The effects of sleep deprivation on your body and lifestyle
By Chitwan Khosla, Features Editor
Sleep is the best thing that can happen to me in a day. I love to sleep, and I never feel I have enough. A quick nap every now and then keeps me active all day long and I never miss a chance to have it; this really makes a lot of difference in my health and daily routine. Sleep is a very important biological activity that is necessary for our well-being. While we sleep, our body and mind shut off for rest and repair, and stimulate much-needed hormones in the body. A sound sleep is like treasure that everyone cherishes and desires, but not all get to enjoy.
With such busy lives when we have a lot going on, cutting down your sleep seems like the only viable option. With just 24 hours in a day, sacrificing an effective sleep spares us some extra time to do other stuff, but it definitely isn’t a healthy decision. Studies have shown that lack of sleep, or sleep deprivation, has very harmful effects on our physical, mental, and emotional health. Even sleeping a bit less than what your body requires may cause significant mood swings.
As reported by WebMD.com, a lack of sleep puts us at a greater risk for diabetes, heart failures and attacks, high blood pressure, and strokes. It also informs that sleep deprivation is a leading cause for road accidents and injuries, reporting that “the National Highway Traffic Safety Administration estimates that fatigue is a cause in 100,000 auto crashes and 1,550 crash-related deaths a year in the US.” This shows that lack of sleep has a wider social impact than just repeated yawns.
You might have noticed that a sleepless night makes you grumpy, irritated, and less focussed throughout the day. If this lack of sleep increases, you can imagine the effects on your daily life. Mood swings, frustration, and fatigue are relationship-killers. Stressful daily routines make one lose interest in sex, as reported by the official website of the National Health Services of England. Further, it also reports that regular sleep disruptions lower the levels of reproductive hormones in the human body, which affects fertility.
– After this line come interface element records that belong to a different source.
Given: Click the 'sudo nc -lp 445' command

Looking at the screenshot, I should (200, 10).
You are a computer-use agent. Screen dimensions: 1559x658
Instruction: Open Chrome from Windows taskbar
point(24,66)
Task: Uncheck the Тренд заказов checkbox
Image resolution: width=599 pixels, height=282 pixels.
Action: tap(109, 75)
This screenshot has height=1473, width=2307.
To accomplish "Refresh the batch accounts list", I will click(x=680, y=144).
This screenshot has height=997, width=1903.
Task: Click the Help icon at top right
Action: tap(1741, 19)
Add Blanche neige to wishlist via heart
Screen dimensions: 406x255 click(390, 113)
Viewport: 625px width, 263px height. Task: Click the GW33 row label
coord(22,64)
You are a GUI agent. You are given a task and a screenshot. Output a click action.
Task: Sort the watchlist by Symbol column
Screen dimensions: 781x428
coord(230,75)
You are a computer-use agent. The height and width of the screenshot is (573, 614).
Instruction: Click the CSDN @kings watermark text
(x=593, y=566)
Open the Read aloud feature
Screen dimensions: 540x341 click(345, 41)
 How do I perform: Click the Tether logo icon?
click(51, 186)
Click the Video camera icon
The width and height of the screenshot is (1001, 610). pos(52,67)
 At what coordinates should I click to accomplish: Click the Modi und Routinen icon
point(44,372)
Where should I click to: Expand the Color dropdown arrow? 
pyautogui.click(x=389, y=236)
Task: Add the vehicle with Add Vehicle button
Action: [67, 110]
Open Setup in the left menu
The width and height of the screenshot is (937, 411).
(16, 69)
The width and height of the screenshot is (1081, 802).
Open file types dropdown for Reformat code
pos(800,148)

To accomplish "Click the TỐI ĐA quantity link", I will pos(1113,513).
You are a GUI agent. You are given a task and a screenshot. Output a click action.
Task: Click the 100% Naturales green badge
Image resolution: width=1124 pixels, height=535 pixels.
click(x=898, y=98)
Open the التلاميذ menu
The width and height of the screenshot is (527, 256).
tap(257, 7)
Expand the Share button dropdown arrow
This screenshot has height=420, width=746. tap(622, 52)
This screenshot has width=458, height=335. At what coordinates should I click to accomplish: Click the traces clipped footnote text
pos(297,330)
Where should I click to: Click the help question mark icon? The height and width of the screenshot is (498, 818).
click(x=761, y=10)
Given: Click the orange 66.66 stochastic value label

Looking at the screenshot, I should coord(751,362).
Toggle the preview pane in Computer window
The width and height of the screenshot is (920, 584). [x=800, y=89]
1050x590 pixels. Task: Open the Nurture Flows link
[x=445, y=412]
Sleeplessness can also affect your body weight and size. Repeatedly, studies and research have proven that sleep deprivation or irregular sleeping patterns make you eat more by increasing your hunger and appetite, and subsequently, you gain weight. It lowers the production of leptin—a hunger-curbing hormone—and increases the production of ghrelin, the hunger-elevating hormone. This happens because you feel tired and you look for food with high carbohydrates and sugar content for instant energy to get through the day. So if you’re looking for ways to shed extra pounds, make sure you add proper sleep to your list. What is better than losing weight while dozing?
Sleep deprivation makes you puzzled, dumb, and—in real terms—mentally impaired. This is because it greatly affects your senses, thinking and judging process, and your decision-making process. Simple incidents become difficult to analyze and respond to. It also becomes difficult to remember and learn things while you are mentally tired. And to the beauty-conscious ladies, a lack of sleep has an effect on your skin; dark circles, wrinkles, dullness, the appearance of fine lines, and the breaking down of collagen (protein that keeps skin tight) are a few of many skin issues.
All the aforementioned problems underline the importance of sound and regular sleep for our body and mind. If you have not been sleeping well, you should buckle down and get ready to take some strict steps to get back to track.
The first and the foremost step to sleeping better is to set up a schedule and stick to it. Decide on the regular hours—a minimum of six—and sleep and get up at the same time every day, even on weekends or holidays. Set up a night time ritual as it accustoms your brain with your sleep cycle. It may be anything like listening to relaxing music, taking a bedtime shower, reading a book, spending some affectionate time with your pet, or writing notes for the next day. Avoid heavy meals, caffeinated drinks, alcohol, or smoking before sleeping. Make sure your mattress and pillows are comfortable. Don’t use electronic devices like phones, tablets, or the TV while in bed. They alert your mind and keep you awake. If you are unable to sleep, don’t stress yourself. Get up, take a short walk to your kitchen or other room for few minutes, drink some water if you are thirsty, and come back to bed when you feel bit tired.
My granny often used to say, it takes two weeks to adopt a habit. Stop yawning and start being a Sleeping Beauty now.